- Exercise aim -
Retype the stretch from "It would have" through "to the pandemic." in the passage below about people who turned hard times into something good, keeping every word and mark as it stands.

- Extract provided -
- Opening Delimiter -

It would have been extremely easy for people to use that as an excuse for bad behaviour, but from where I sit these days, more people than I can count have actually taken the sour, rotten lemons they’ve been dealt and turned them into honest to goodness lemonade. 

Take, for example, a young lady who lost her job after the company she had been working for went bankrupt due to the pandemic.

Sure, she could have sat at home feeling sorry for herself, and she’d have had every right. Instead, she picked herself up by the bootstraps and decided to help others in her community that were worse off than she was.

She spent her free time and used her own money  which was dwindling quickly  to get much-needed food items to those in need. When she lost the space she’d been using to run her program, she could have given up again, but instead, she doubled down and has working as hard as she can in order to continue running the program, which, despite having only been operational for a few months, has helped fill a much-needed gap in the city.

Another example I have come across recently is local third-grader Lincoln Cole (no relation!) who was recently kicked out of a Toronto Blue Jays game after he and his father dared to question the amount of water he had been given after purchasing pop and popcorn at the concession stand.

- Closing Delimiter -

- Data extract -
- Opening Delimiter -

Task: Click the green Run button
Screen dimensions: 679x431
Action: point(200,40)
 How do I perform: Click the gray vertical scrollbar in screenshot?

- Closing Delimiter -

- Task output -
It would have been extremely easy for people to use that as an excuse for bad behaviour, but from where I sit these days, more people than I can count have actually taken the sour, rotten lemons they’ve been dealt and turned them into honest to goodness lemonade. 

Take, for example, a young lady who lost her job after the company she had been working for went bankrupt due to the pandemic.